The post argues that coding agents become much more useful once you stop treating them like autocomplete and start building a “harness” around them. In practice that means strict architectural constraints, lots of automated tests, CI gates, local and browser-based verification, observability access, in-repo docs and work logs, and review loops where agents critique and fix each other’s output. OpenAI says a team of three used this approach to build an internal beta that later influenced the Codex app, ending up with about a million lines of mostly AI-written code and unusually high pull request throughput.

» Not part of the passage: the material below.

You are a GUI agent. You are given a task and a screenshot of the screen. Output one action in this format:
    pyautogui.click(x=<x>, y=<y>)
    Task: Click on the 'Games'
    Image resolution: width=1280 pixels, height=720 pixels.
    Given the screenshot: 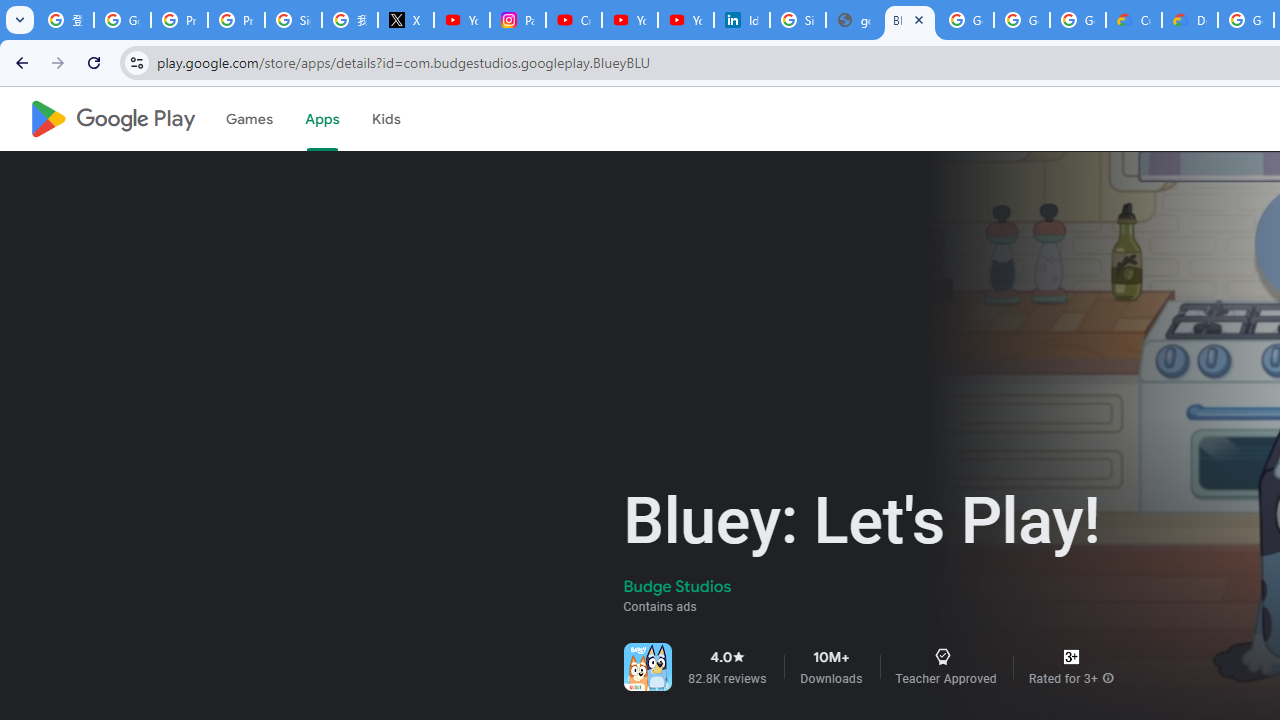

What people bought was the workflow, not the flex. The durable takeaway was that “harness engineering” is mostly a new label for disciplined software engineering adapted to unreliable agents. Give the model a clear
dependency graph, high-fidelity local environments,
static analysis, tests it can run itself, and compact project memory it can update instead of endlessly rediscovering context. Several people said this matches what actually works in their own repos. The article’s concrete ideas around enforced layers,
provider boundaries, work logs, browser tests, and feeding traces and metrics back into the agent landed as the real value.
What people rejected was the way OpenAI chose to prove the point. A million lines of code was read less as evidence of capability than as a warning about duplication, verbosity, and future maintenance cost. Many treated the piece as a scale demo, not a quality demo. That distinction mattered more once the author clarified the hidden project was primarily an
Electron app with small hosted backend services, and that the team spent much of its time tuning prompts, skills, and docs, while discarding more than half of agent runs that missed the bar. That made the strongest version of the claim narrower and more believable: with enough scaffolding, agents can keep making progress inside a large codebase. It did not convince many people that agent-first development is already a good default for long-lived production systems, or that raw throughput says much about product quality, economics, or maintainability.